▶ **Travail demandé**: Reprenez le texte sur la politique de la Turquie dans les Balkans et rédigez la suite, en commençant après sa dernière phrase.

▶ **Extrait du texte**:
○ ○ ○ ○
Les accords signés en septembre 2022 avec la Bosnie-Herzégovine et la Serbie sur la levée de l'obligation de porter un passeport lors du passage de la frontière (une carte d'identité suffit) sont des éléments supplémentaires destinés à renforcer l'intensité des contacts sociaux. La Turquie est une destination touristique populaire pour les habitants des Balkans et les Turcs représentent une part importante des visiteurs qui viennent dans la région (notamment en Bosnie-Herzégovine, Macédoine du Nord et Albanie). En outre, Ankara a offert son soutien aux États des Balkans pendant la pandémie de Covid-19 - elle a fait don de vaccins et joué le rôle d'intermédiaire pour leur achat, et a construit un nouvel hôpital en Albanie en un temps record, ce qui s'est traduit par un renforcement important de l'image positive de la Turquie.

Perspectives

Pour les États de la région, la Turquie est un partenaire attrayant en raison de son potentiel économique, de ses programmes d'assistance et du soutien direct offert aux acteurs politiques favorables à la Turquie. Toutefois, sa stratégie consistant à entretenir des relations favorables avec toutes les parties se heurte à des obstacles croissants. Dans le même temps, les frictions dans les relations de la Turquie avec Washington, Bruxelles et Berlin, ainsi que son rapprochement avec Moscou et ses efforts pour développer la coopération économique avec la Serbie en particulier, ont entraîné une montée du scepticisme à l'égard de la Turquie de la part de certains États des Balkans, et ont sapé la crédibilité d'Ankara en tant que pays soutenant les aspirations euro-atlantiques de la région. La politique ambivalente d'Ankara à l'égard de l'invasion de l'Ukraine par la Russie est une source particulière d'inquiétude, car elle affaiblit la confiance de ses alliés traditionnels (Kosovo, musulmans bosniaques, Albanie) qui soutenaient unanimement l'Occident et se sont associés aux sanctions imposées par l'UE. Toutefois, une telle position crée de nouvelles possibilités de coopération avec la Serbie et les serbes.
○ ○ ○ ○
▶ **Enregistrements fournis**:
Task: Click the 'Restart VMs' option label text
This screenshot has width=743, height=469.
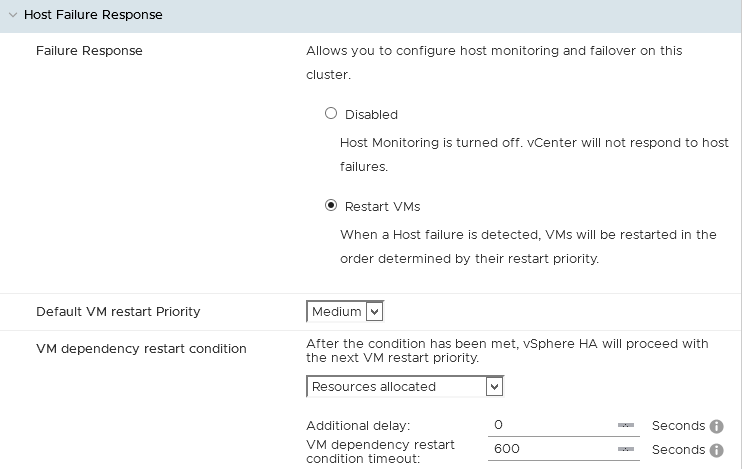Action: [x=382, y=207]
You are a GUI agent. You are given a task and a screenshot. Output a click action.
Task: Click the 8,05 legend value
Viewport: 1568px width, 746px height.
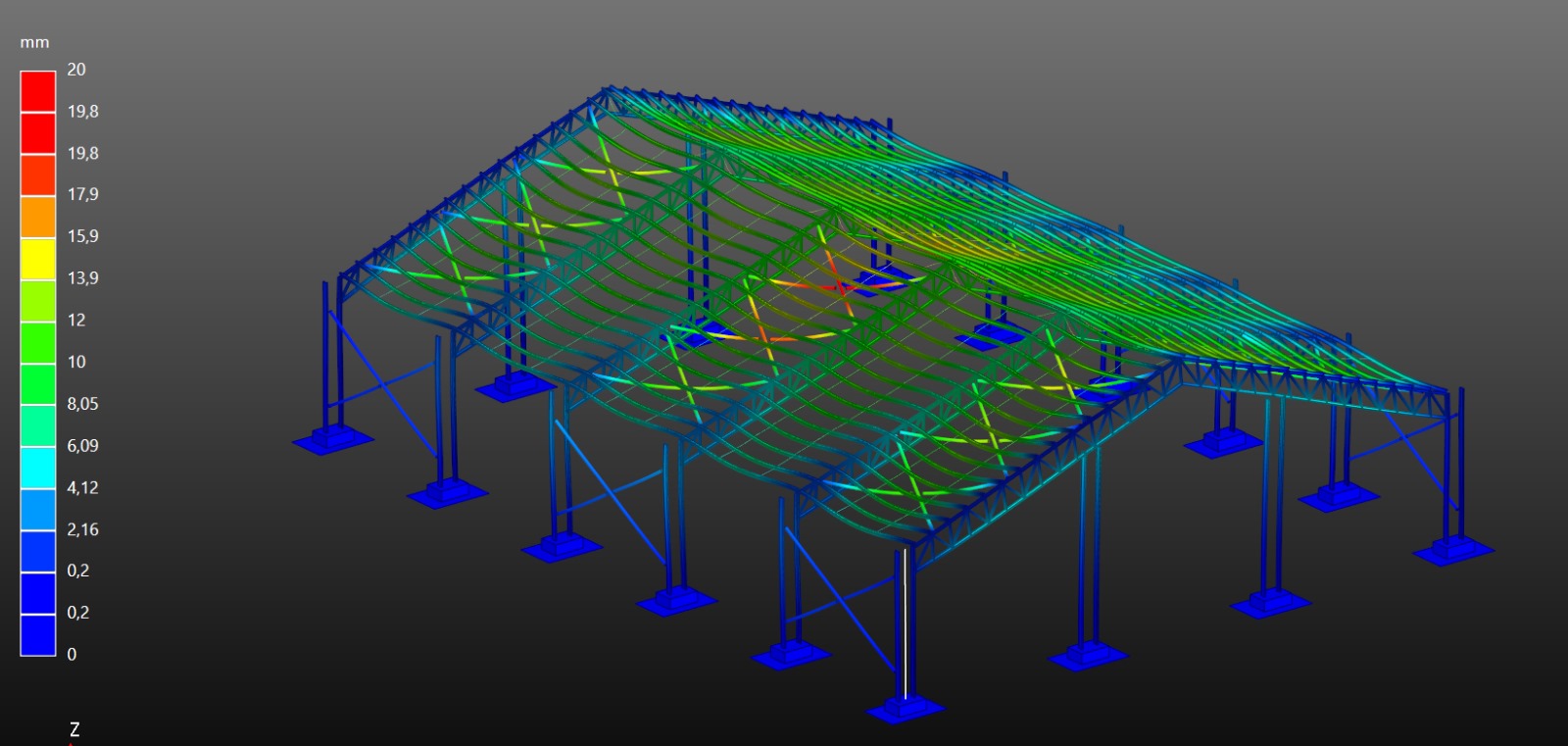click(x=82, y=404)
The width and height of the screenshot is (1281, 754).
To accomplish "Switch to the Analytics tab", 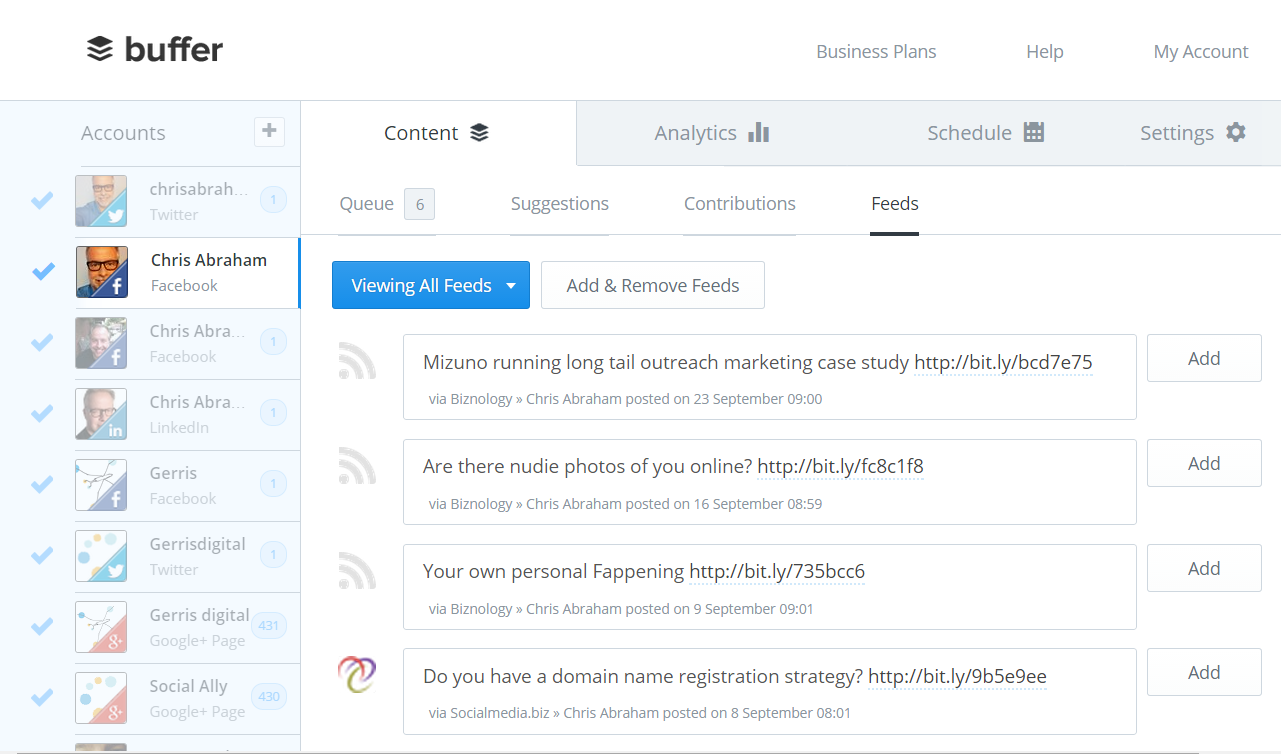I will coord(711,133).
○ ○ ○ ○
▶ **Voici la réponse**:
En raison des problèmes économiques croissants de la Turquie, de nombreux doutes planent sur les perspectives d'expansion continue d'Ankara, le financement des investissements et les projets de soft power dans les Balkans. Les projets phares de la Turquie dans la région (l'autoroute Belgrade-Sarajevo) ne disposent pas des fonds suffisants qu'Ankara était censée fournir. Le fait que la coopération de la Turquie avec les États des Balkans repose sur des contacts étroits avec leurs dirigeants spécifiques ne s'est pas traduit par des perspectives de développement à long terme des relations internationales, et expose les relations actuelles à de graves turbulences en cas de changement de dirigeant. Par exemple, la coopération entre Pristina et Ankara s'est clairement détériorée lorsqu'en 2021, le parti Vetëvendosje a pris le pouvoir au Kosovo. Compte tenu de la complexité des relations régionales, il pourrait être extrêmement difficile pour la Turquie de maintenir sa position de médiateur neutre, car le rapprochement avec la Serbie suscite la méfiance dans ses contacts avec les autres États.